This article was published 23/11/2020 (1936 days ago), so information in it may no longer be current.
Andrew Collie spent two years at Atlantic Institution prison in New Brunswick before a “problem” with a correctional officer led to a transfer to Stony Mountain Institution, just after the penitentiary just north of Winnipeg reported its first positive case of COVID-19.
“As soon as I walked into the building, the guards were all dressed in (personal protective equipment) and going crazy,” said Collie, who arrived at the institute on Nov. 10 and has been in one prison or another since a 1998 conviction for manslaughter.
“The guard said to me everything is crazy right now because there is a COVID case,” said Collie, 48. “I said, ‘Why did you transfer me here when there is a COVID case?’”

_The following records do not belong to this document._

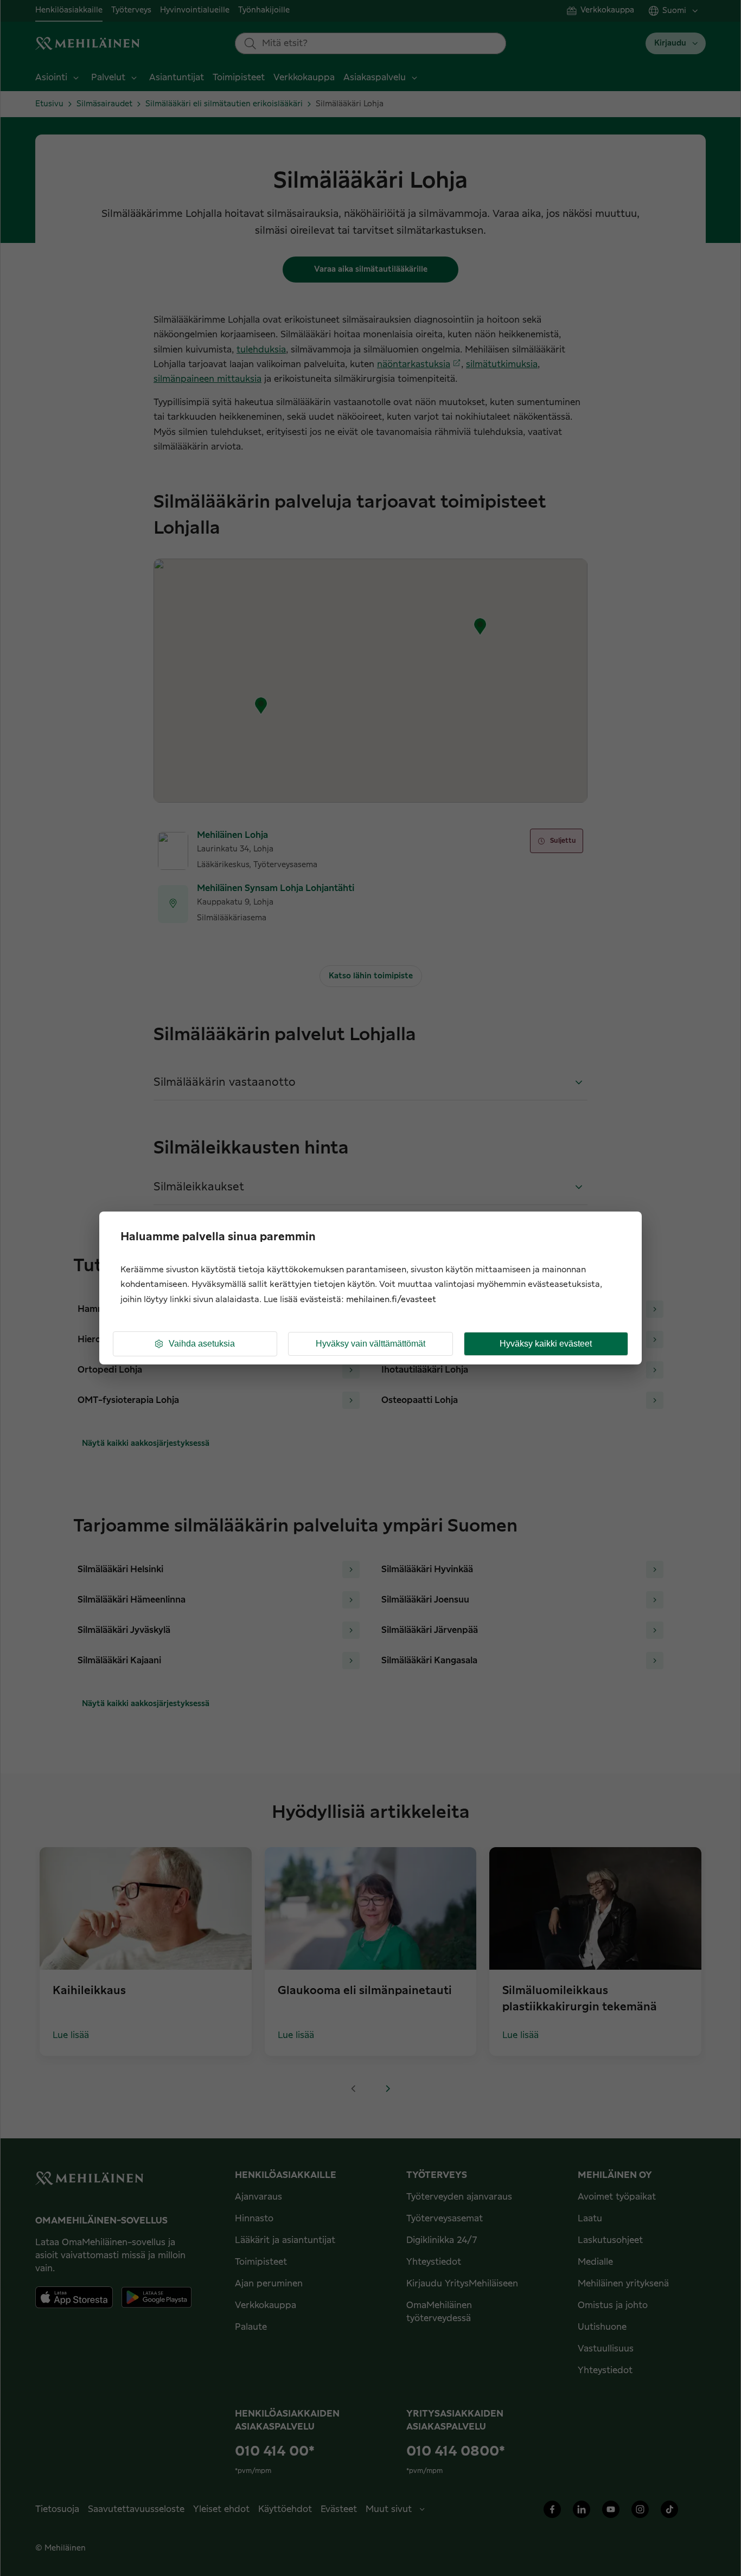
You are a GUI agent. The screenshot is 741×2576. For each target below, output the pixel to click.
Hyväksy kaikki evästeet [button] (546, 1343)
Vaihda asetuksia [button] (202, 1343)
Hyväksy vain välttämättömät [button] (370, 1343)
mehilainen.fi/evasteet (391, 1300)
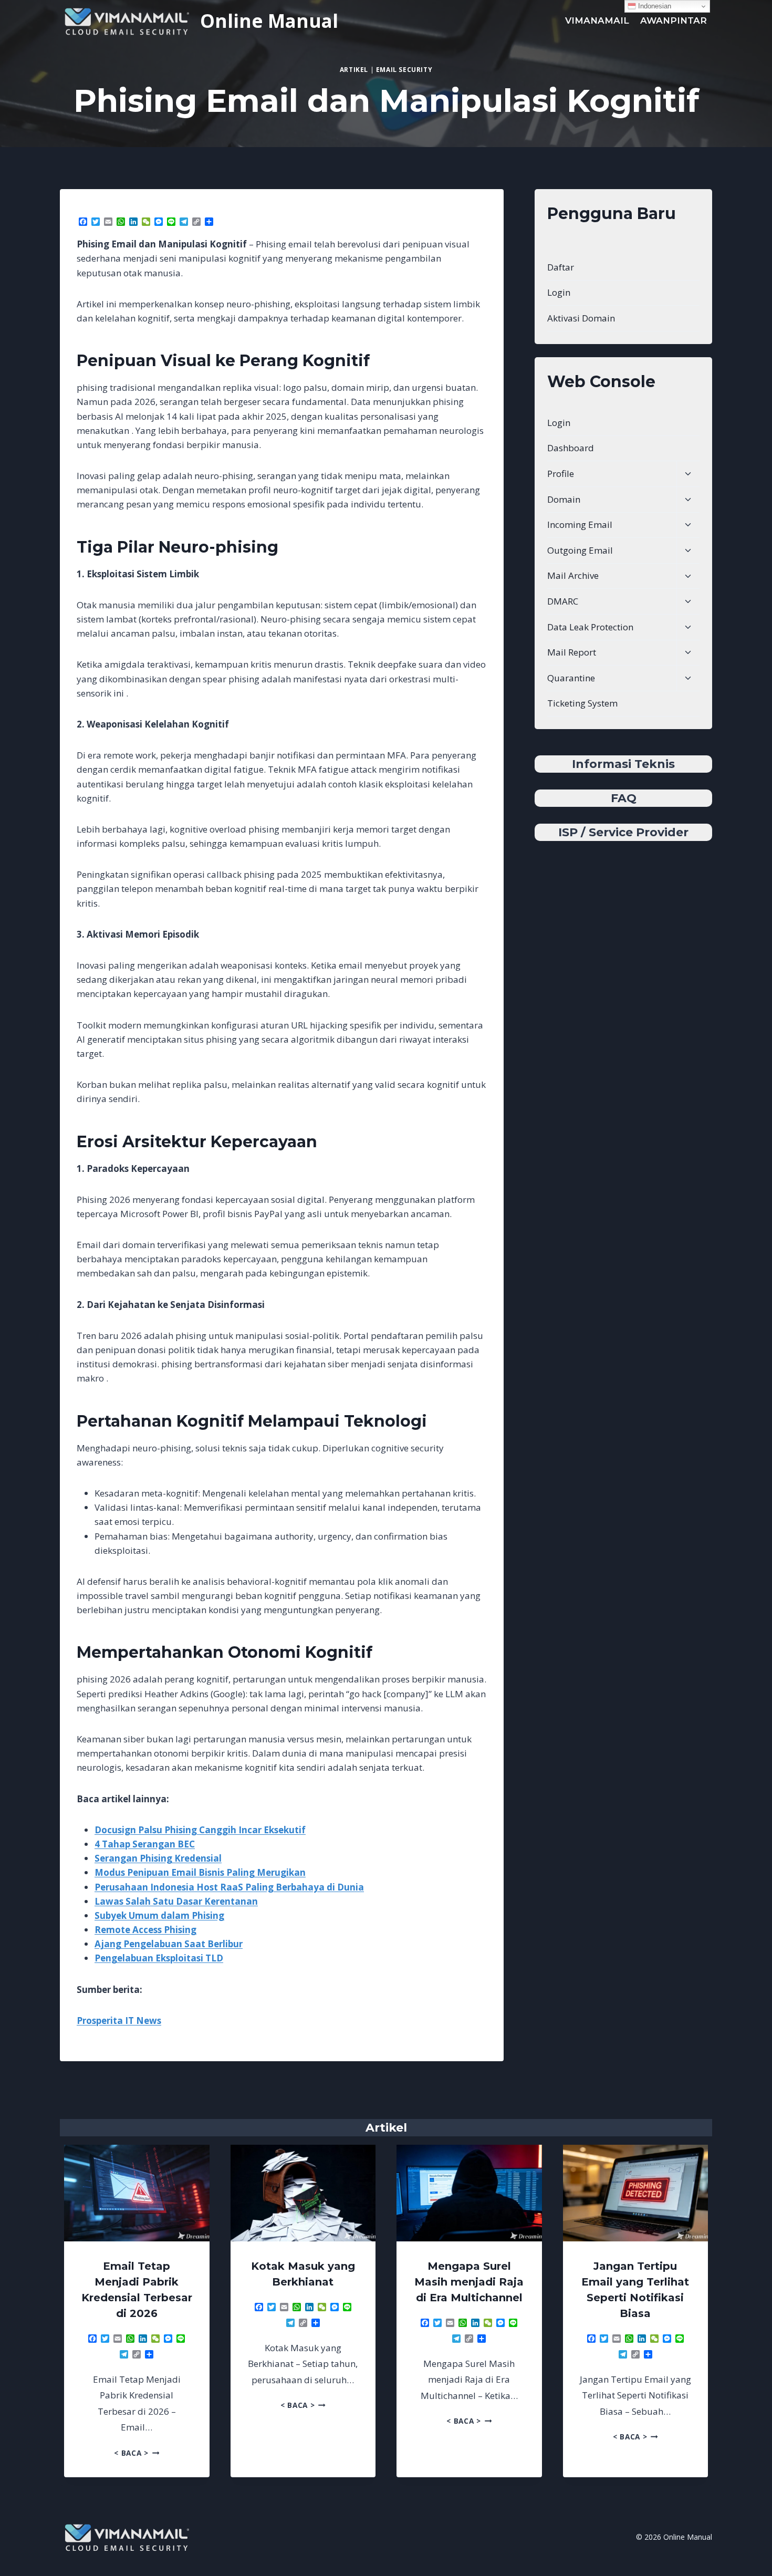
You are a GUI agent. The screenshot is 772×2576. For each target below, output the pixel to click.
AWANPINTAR (673, 20)
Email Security (404, 69)
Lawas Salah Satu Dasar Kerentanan (176, 1901)
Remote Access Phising (145, 1930)
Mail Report (571, 652)
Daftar (560, 267)
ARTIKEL (354, 69)
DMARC (562, 601)
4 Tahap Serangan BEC (145, 1844)
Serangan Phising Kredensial (158, 1858)
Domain (563, 499)
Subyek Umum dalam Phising (159, 1915)
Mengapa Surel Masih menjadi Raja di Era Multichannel (469, 2282)
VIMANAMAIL (597, 20)
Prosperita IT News (119, 2020)
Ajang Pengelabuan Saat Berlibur (169, 1944)
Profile (560, 474)
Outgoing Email (580, 550)
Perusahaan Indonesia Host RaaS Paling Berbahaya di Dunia (229, 1887)
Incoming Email (579, 524)
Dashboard (570, 448)
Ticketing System (582, 703)
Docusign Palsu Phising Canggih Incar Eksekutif (200, 1830)
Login (558, 292)
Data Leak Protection (590, 627)
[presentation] (137, 2193)
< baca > (136, 2453)
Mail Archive (573, 575)
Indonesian (653, 6)
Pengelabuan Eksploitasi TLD (159, 1958)
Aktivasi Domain (581, 318)
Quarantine (571, 678)
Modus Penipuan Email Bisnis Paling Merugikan (200, 1872)
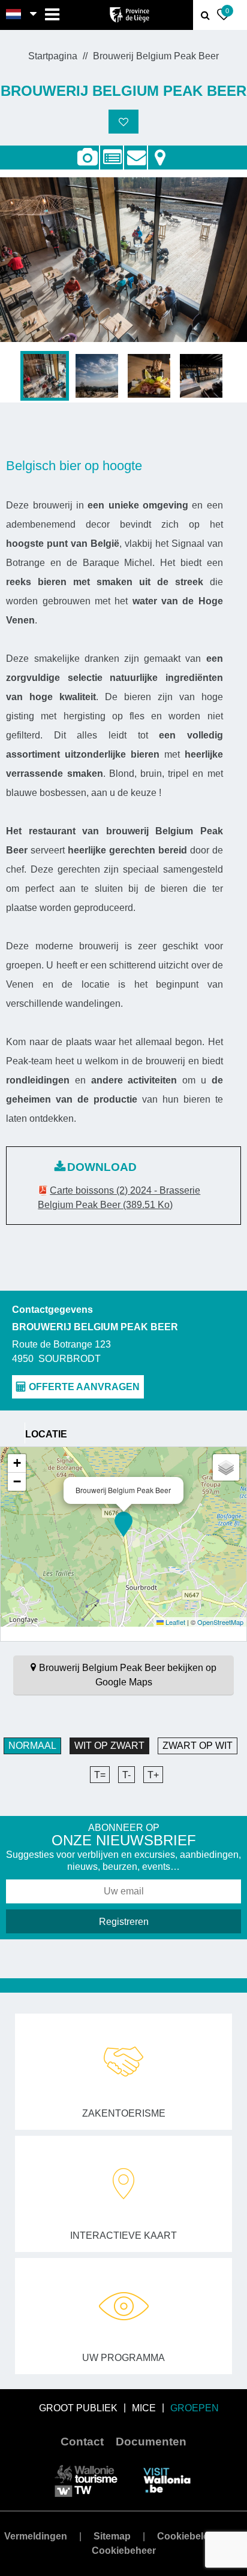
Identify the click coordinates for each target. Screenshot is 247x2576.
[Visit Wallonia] (166, 2480)
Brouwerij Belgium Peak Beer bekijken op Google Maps (127, 1675)
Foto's (87, 157)
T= (100, 1775)
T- (126, 1775)
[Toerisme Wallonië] (86, 2480)
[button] (123, 1524)
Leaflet (174, 1622)
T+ (153, 1775)
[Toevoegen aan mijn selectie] (123, 122)
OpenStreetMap (220, 1622)
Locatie (159, 151)
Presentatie (111, 151)
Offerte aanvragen (135, 151)
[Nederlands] (14, 15)
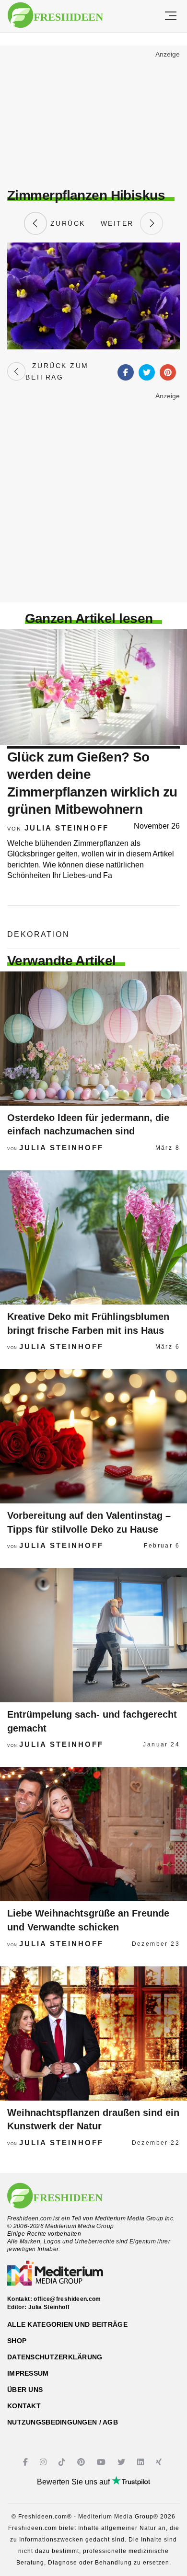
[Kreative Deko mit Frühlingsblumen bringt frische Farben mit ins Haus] (93, 1237)
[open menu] (170, 16)
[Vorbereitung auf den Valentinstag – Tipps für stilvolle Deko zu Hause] (93, 1436)
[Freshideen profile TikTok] (63, 2462)
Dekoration (38, 934)
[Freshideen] (55, 15)
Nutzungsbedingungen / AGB (62, 2422)
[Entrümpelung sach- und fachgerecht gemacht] (93, 1635)
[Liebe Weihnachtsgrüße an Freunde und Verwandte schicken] (93, 1834)
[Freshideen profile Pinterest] (82, 2462)
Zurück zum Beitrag (56, 371)
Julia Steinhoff (66, 828)
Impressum (28, 2373)
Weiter (120, 223)
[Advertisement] (93, 118)
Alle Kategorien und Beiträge (67, 2324)
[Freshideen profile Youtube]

As of Monday, the number of Stony Mountain inmates who had tested positive for COVID-19 ballooned to 72. Prison staff accounted for an additional eight active cases. All inmate cases are confined to the prison’s medium-security facility, which has an inmate population of 521.
At the time Collie was transferred, Atlantic Institution had no positive COVID-19 cases, nor did Millhaven Institution, where Collie spent a brief time during transit to Stony Mountain. That was still the case as of Thursday, according to the most recent figures posted on the Correctional Service Canada (CSC) website.
“They could have kept me (in Millhaven) no problem, but the transfer was already done for me to come here,” Collie said.
Collie said he was placed in a quarantine range upon his arrival at Stony Mountain and didn’t receive a change of clothes or even a bar of soap for two days.
He has filed a grievance with CSC, questioning why he was transferred out of a COVID-19-free institution, increasing the risk he would contract the virus. Collie said he’s been told he won’t receive an answer before Feb. 11.
“As soon as they realized there was a COVID case in the building they should have stopped the transfers immediately, especially bringing me in on a plane and putting me into an institution where there is COVID,” he said.
According to CSC, all new prison arrivals are held in quarantine for 14 days.
Collie, whose quarantine period ends Tuesday, said he comes out of his cell only to shower and use the phone.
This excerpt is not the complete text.